What is Behavioral Economics?

November 24, 2020

Traditional economics assumes that people are rational, but compelling research in the field of behavioral science says … not so much. Behavioral economics is the study of decision-making and, human decision-making is, many times, very irrational. 

We make decisions with emotion. We use heuristics (or rules of thumb) to short-cut optimal decision-making. We don’t calculate the opportunity cost of our actions. We look to others to guide us. We over-prioritize present benefits vs. future benefits. 

Imagine, for example, that one morning you stroll to get breakfast and spot a long line at a brunch spot. Next door, an almost identical restaurant has a similar menu and similar prices. The only difference is that there’s no line; it’s nearly empty. 

You now have a decision to make. Do you wait in line, or do you go to the empty cafe? 

A rational person wouldn’t think twice. They value their time and money, so they’d slide right past the line and walk into the empty cafe. 

But if you’ve ever seen long brunch lines, you know that most people are not rational. 

We are not rational

Instead, we take decision shortcuts. A long line is a cue to us that other people have made the decision to wait. It signals that other people like eating at the busy restaurant. Waiting for an hour may not be the entirely rational choice (especially if you’re hungry!), but it’s exactly the type of decision we make on a regular basis. 

Enter behavioral economics

Oxford Languages defines behavioral economics as: “a method of economic analysis that applies psychological insights into human behavior to explain economic decision-making.”

In other words, behavioral economics (BE) studies why we make decisions like going to the busy brunch place. 

The foundational elements of behavioral economics 

Traditional economic theory assumes we’re all rational, and that we maximize our utility (total usefulness or satisfaction) at all times. 

But if we always acted in our best interest, we’d all have bikini bodies, never overeat, and exercise regularly. We’d also have tons of money saved for retirement and we’d never overspend. (Behavioral economics has particularly interesting findings around financial matters.) 

Behavioral economics makes no such assumption of rationality. Instead, it relies on two fundamental principles:

  1. We are influenced by the environment within which we make our decisions. Brunch lines; marketing campaigns to entice us to buy things; and even small changes in how a question is asked, can and do change our behavior.
  2. We don’t always act in our best interest. A rational model predicts that if we wanted to lose weight, we would stop eating unhealthy food and exercise more. So how do you explain the fact that while many people want to lose weight, they struggle with diet and exercise? 

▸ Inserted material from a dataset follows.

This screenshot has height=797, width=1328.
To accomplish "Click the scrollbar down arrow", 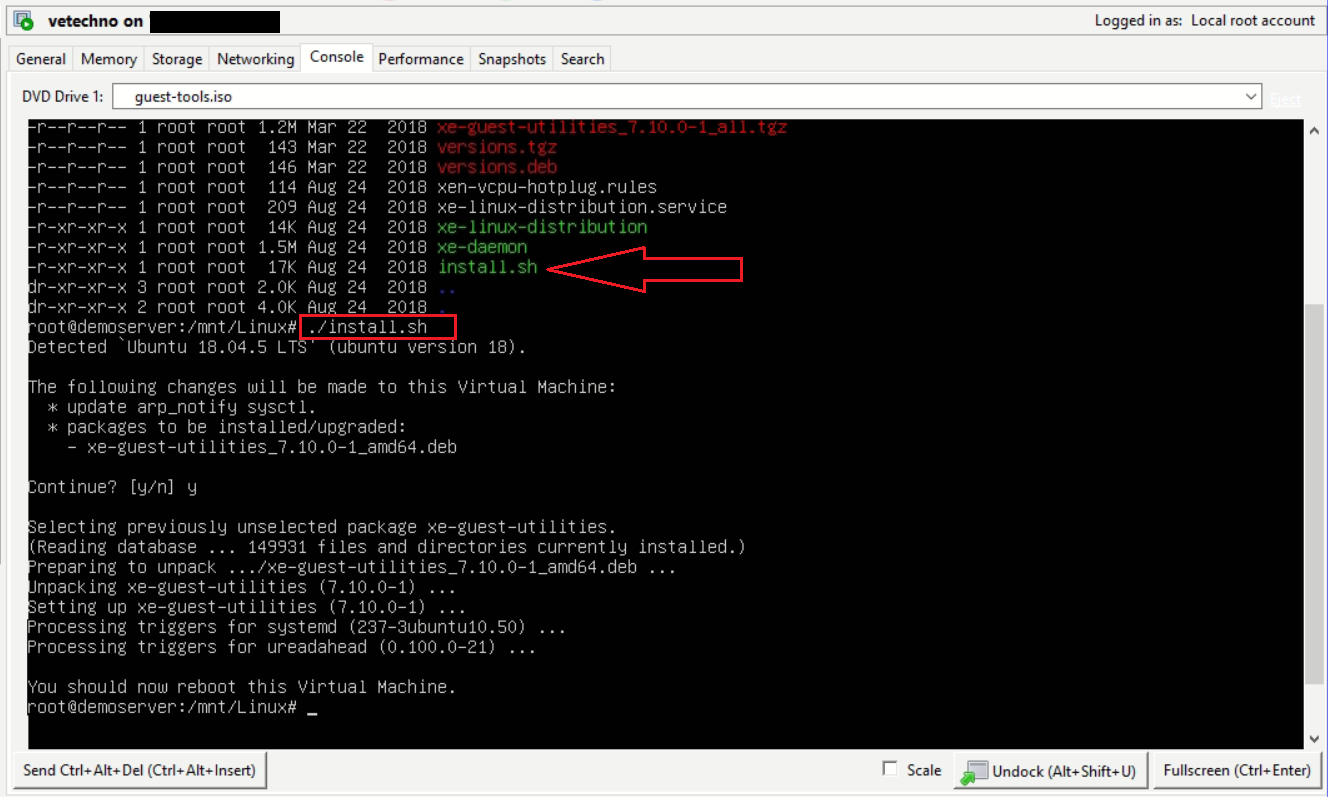I will [1315, 738].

The flaw in the rational model 

In the rational model, a big reason given as to why people don’t act in their best interest is lack of information. If we only knew how many calories that cake had, we wouldn’t eat it. If we only knew how bad texting and driving was, we wouldn’t touch our phones in the car. 

If this were true, the logical “solution” would be education: If you teach people how to eat better, how to exercise, or how to save, they’ll do just that.

However, in most domains research shows that simply providing information doesn’t lead to behavior change. Everyone knows texting while driving is bad, and that salad is healthier than cake. But giving someone that knowledge doesn’t magically have them opting for a salad when that burger just looks so juicy. 

The same thing applies to financial education. Teaching financial literacy, for example, has almost no effect on people’s savings. One analysis looked at over 200 programs teaching financial literacy and found that on average, the programs account for a miniscule 0.2% of variation in financial behavior. 

In other words, between $700-800M dollars are spent teaching financial literacy in the U.S. every year — but those programs account for less than half a percent of behavior change. 

This brings us to right the third fundamental principle of behavioral economics: 

  1. Giving people information doesn’t change behavior

“When you teach people something, they remember,” says Dan Ariely, behavioral economics expert. “But do they execute? Rarely.”

Information alone is almost never powerful enough to change our behavior. Fortunately there are a number of other forces that do influence us to either do or not do something. 

What are those forces?

That’s exactly what behavioral economics is all about.